As young professionals beginning our careers in the United States and Russia, we believe strongly that nuclear energy must play a key role in mitigating climate change. We are the first generation that is experiencing the dramatic effects of global climate change and likely the last that can do something about it. To avoid catastrophic consequences for the Earth and its people, we have to develop and implement a solution in the shortest period of time possible because the planet is at a point of no return.
The climate crisis is a challenging problem that has no boundaries, with effects felt across the globe; as such, it will require a global effort to mitigate. We, the authors, are from Russia and the United States—two countries with different cultures, histories, governments, and approaches to addressing international problems. Yet by working together, our different perspectives can help to find a path forward—and can help us understand each other better, in the bargain.

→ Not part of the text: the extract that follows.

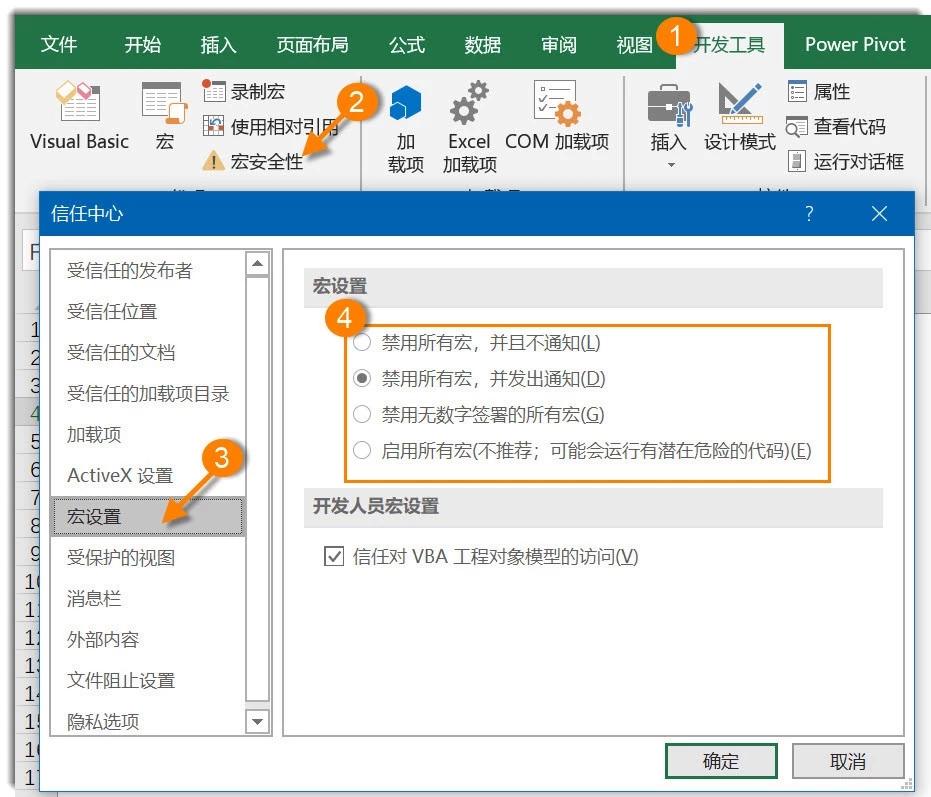Open Excel 加载项 gear icon

pos(469,103)
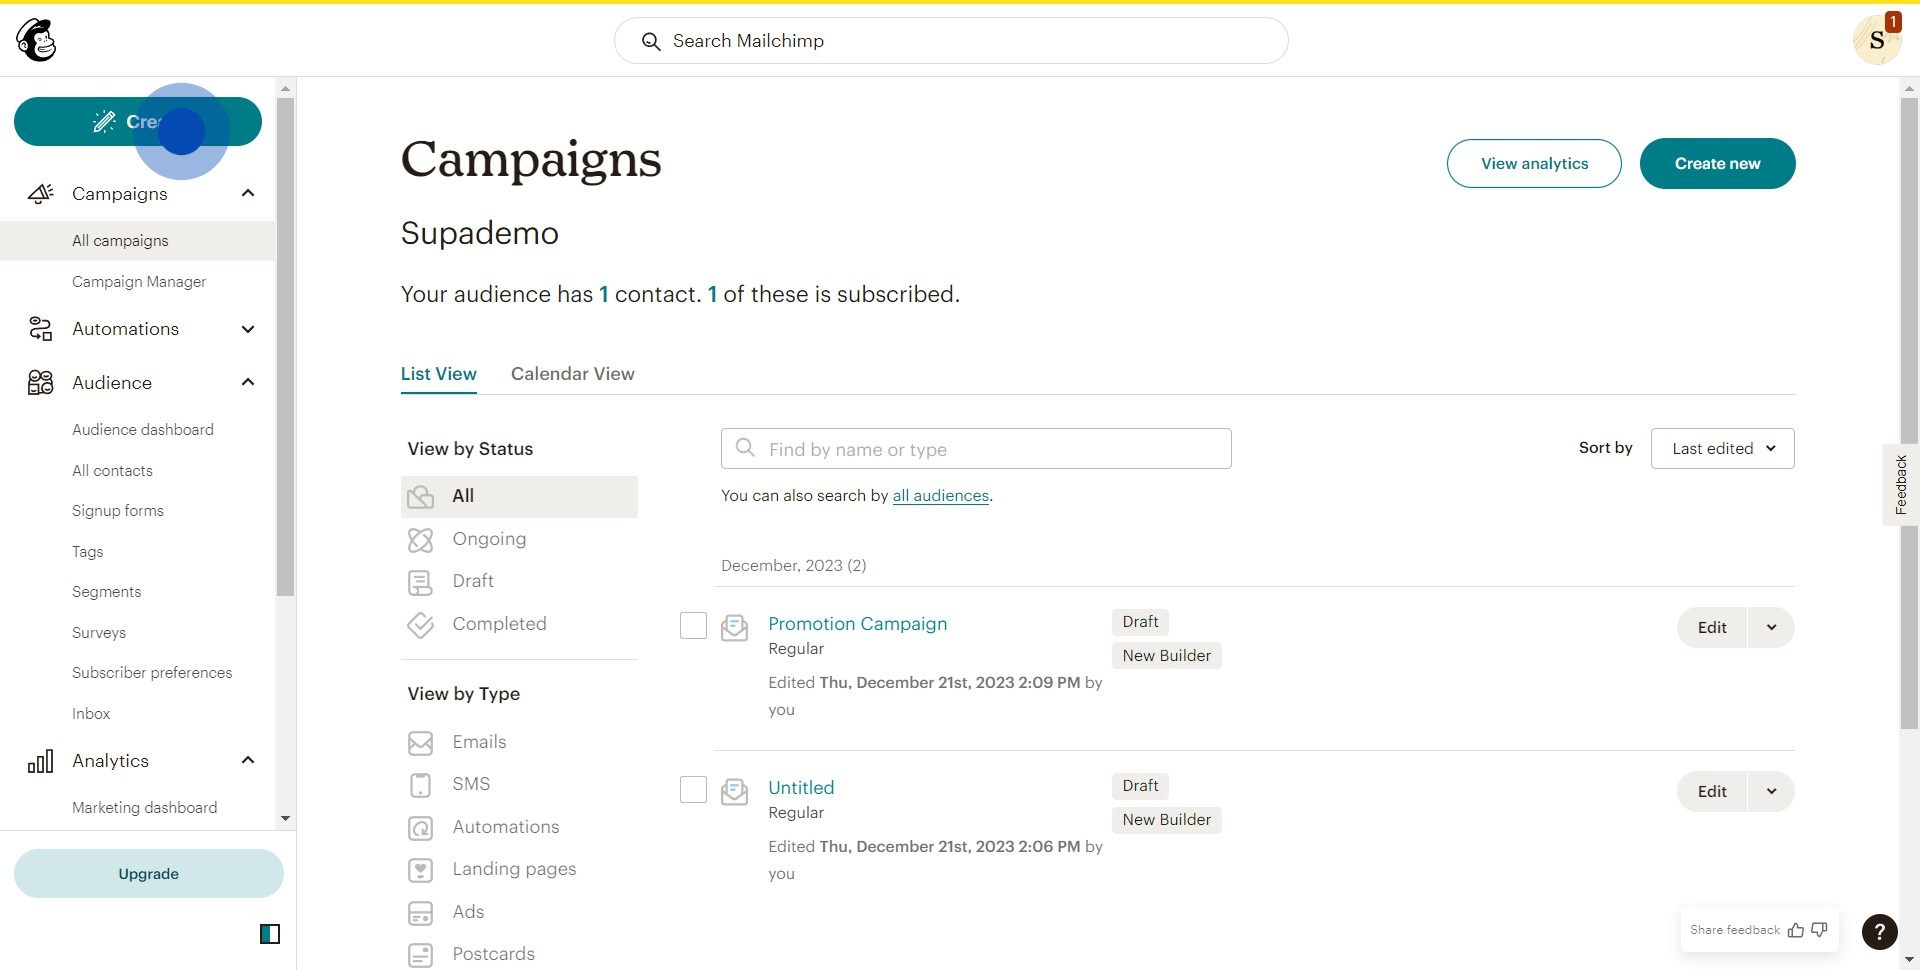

With current global temperatures exceeding the 1880–to-1920 pre-industrial era mean by 1 degree Celsius (1.8 degrees Fahrenheit), carbon dioxide levels being the highest in nearly one million years, and sea levels rising at an ever-increasing rate of 3.4 millimeters per year, it is undeniable that Earth is experiencing climate change. Many scientific investigations have proven that anthropogenic causes are to blame for the rapid change in climate. Industrialization has caused an increase in the release of gases, including nitrous oxide, methane, carbon dioxide, and water vapor. These gases contribute to the overall global temperature increase through the greenhouse effect.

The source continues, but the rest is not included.